Work required: Copy out all the entries shown below, exactly as they appear.
#### Records for the task
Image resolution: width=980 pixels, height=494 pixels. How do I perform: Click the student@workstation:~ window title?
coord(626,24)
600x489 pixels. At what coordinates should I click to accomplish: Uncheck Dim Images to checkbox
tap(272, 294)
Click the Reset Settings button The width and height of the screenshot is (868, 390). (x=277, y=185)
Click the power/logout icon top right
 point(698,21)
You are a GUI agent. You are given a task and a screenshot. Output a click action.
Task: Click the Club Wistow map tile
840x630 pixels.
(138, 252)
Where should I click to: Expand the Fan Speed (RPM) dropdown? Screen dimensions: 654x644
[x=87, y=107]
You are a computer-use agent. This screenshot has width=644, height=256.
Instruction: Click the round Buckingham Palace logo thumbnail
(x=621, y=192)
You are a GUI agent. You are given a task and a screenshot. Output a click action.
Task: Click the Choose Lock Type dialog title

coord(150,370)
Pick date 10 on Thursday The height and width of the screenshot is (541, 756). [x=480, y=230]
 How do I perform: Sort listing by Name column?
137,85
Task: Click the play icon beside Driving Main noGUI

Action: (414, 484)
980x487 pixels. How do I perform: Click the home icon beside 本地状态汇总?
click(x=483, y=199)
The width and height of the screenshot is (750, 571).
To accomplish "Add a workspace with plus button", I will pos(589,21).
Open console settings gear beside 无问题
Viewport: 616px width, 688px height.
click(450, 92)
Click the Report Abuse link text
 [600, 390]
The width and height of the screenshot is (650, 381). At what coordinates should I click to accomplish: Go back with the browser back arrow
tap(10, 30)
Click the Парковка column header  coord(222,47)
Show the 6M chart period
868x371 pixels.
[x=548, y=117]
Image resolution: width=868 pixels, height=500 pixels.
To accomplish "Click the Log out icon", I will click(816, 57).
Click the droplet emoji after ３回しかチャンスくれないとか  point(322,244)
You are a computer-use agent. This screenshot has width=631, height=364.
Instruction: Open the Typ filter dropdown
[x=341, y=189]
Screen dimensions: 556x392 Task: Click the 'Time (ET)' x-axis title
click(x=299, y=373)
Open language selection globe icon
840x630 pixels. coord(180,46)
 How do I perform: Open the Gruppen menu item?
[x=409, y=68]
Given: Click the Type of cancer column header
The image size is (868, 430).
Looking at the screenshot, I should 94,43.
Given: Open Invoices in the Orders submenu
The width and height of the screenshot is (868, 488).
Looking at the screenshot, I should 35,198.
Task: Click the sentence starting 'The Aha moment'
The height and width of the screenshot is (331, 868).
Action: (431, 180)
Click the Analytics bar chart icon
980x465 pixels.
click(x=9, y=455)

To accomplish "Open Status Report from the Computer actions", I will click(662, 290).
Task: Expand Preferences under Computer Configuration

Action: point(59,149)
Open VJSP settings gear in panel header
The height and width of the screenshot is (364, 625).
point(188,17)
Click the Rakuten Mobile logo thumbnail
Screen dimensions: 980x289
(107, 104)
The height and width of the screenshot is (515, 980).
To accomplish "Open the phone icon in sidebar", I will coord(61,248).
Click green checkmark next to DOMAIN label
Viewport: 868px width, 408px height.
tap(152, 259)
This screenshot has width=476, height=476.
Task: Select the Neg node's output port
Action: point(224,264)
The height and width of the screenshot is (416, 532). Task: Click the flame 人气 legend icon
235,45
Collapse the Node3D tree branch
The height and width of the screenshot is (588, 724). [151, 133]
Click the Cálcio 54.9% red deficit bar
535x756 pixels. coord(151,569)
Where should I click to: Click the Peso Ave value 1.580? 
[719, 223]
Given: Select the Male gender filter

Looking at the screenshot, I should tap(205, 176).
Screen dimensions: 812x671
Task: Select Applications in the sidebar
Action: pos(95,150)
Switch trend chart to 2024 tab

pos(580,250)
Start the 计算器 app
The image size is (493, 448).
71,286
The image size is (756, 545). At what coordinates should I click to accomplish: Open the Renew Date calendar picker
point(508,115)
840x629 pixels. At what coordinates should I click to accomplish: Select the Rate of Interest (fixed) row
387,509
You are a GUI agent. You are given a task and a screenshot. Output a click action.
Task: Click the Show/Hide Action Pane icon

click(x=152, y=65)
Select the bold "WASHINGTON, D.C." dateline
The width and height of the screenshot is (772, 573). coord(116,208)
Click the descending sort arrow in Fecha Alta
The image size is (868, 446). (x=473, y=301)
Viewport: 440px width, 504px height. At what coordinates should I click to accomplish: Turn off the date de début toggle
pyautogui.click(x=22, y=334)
########
Answer to this problem:
Image resolution: width=980 pixels, height=494 pixels. How do I perform: Click the student@workstation:~ window title?
coord(626,24)
600x489 pixels. At what coordinates should I click to accomplish: Uncheck Dim Images to checkbox
tap(272, 294)
Click the Reset Settings button The width and height of the screenshot is (868, 390). (x=277, y=185)
Click the power/logout icon top right
 point(698,21)
You are a GUI agent. You are given a task and a screenshot. Output a click action.
Task: Click the Club Wistow map tile
840x630 pixels.
(138, 252)
Where should I click to: Expand the Fan Speed (RPM) dropdown? Screen dimensions: 654x644
[x=87, y=107]
You are a computer-use agent. This screenshot has width=644, height=256.
Instruction: Click the round Buckingham Palace logo thumbnail
(x=621, y=192)
You are a GUI agent. You are given a task and a screenshot. Output a click action.
Task: Click the Choose Lock Type dialog title

coord(150,370)
Pick date 10 on Thursday The height and width of the screenshot is (541, 756). [x=480, y=230]
 How do I perform: Sort listing by Name column?
137,85
Task: Click the play icon beside Driving Main noGUI

Action: (414, 484)
980x487 pixels. How do I perform: Click the home icon beside 本地状态汇总?
click(x=483, y=199)
The width and height of the screenshot is (750, 571).
To accomplish "Add a workspace with plus button", I will pos(589,21).
Open console settings gear beside 无问题
Viewport: 616px width, 688px height.
click(450, 92)
Click the Report Abuse link text
 [600, 390]
The width and height of the screenshot is (650, 381). At what coordinates should I click to accomplish: Go back with the browser back arrow
tap(10, 30)
Click the Парковка column header  coord(222,47)
Show the 6M chart period
868x371 pixels.
[x=548, y=117]
Image resolution: width=868 pixels, height=500 pixels.
To accomplish "Click the Log out icon", I will click(816, 57).
Click the droplet emoji after ３回しかチャンスくれないとか  point(322,244)
You are a computer-use agent. This screenshot has width=631, height=364.
Instruction: Open the Typ filter dropdown
[x=341, y=189]
Screen dimensions: 556x392 Task: Click the 'Time (ET)' x-axis title
click(x=299, y=373)
Open language selection globe icon
840x630 pixels. coord(180,46)
 How do I perform: Open the Gruppen menu item?
[x=409, y=68]
Given: Click the Type of cancer column header
The image size is (868, 430).
Looking at the screenshot, I should 94,43.
Given: Open Invoices in the Orders submenu
The width and height of the screenshot is (868, 488).
Looking at the screenshot, I should 35,198.
Task: Click the sentence starting 'The Aha moment'
The height and width of the screenshot is (331, 868).
Action: (431, 180)
Click the Analytics bar chart icon
980x465 pixels.
click(x=9, y=455)

To accomplish "Open Status Report from the Computer actions", I will click(662, 290).
Task: Expand Preferences under Computer Configuration

Action: point(59,149)
Open VJSP settings gear in panel header
The height and width of the screenshot is (364, 625).
point(188,17)
Click the Rakuten Mobile logo thumbnail
Screen dimensions: 980x289
(107, 104)
The height and width of the screenshot is (515, 980).
To accomplish "Open the phone icon in sidebar", I will coord(61,248).
Click green checkmark next to DOMAIN label
Viewport: 868px width, 408px height.
tap(152, 259)
This screenshot has width=476, height=476.
Task: Select the Neg node's output port
Action: point(224,264)
The height and width of the screenshot is (416, 532). Task: Click the flame 人气 legend icon
235,45
Collapse the Node3D tree branch
The height and width of the screenshot is (588, 724). [151, 133]
Click the Cálcio 54.9% red deficit bar
535x756 pixels. coord(151,569)
Where should I click to: Click the Peso Ave value 1.580? 
[719, 223]
Given: Select the Male gender filter

Looking at the screenshot, I should tap(205, 176).
Screen dimensions: 812x671
Task: Select Applications in the sidebar
Action: pos(95,150)
Switch trend chart to 2024 tab

pos(580,250)
Start the 计算器 app
The image size is (493, 448).
71,286
The image size is (756, 545). At what coordinates should I click to accomplish: Open the Renew Date calendar picker
point(508,115)
840x629 pixels. At what coordinates should I click to accomplish: Select the Rate of Interest (fixed) row
387,509
You are a GUI agent. You are given a task and a screenshot. Output a click action.
Task: Click the Show/Hide Action Pane icon

click(x=152, y=65)
Select the bold "WASHINGTON, D.C." dateline
The width and height of the screenshot is (772, 573). coord(116,208)
Click the descending sort arrow in Fecha Alta
The image size is (868, 446). (x=473, y=301)
Viewport: 440px width, 504px height. At what coordinates should I click to accomplish: Turn off the date de début toggle
pyautogui.click(x=22, y=334)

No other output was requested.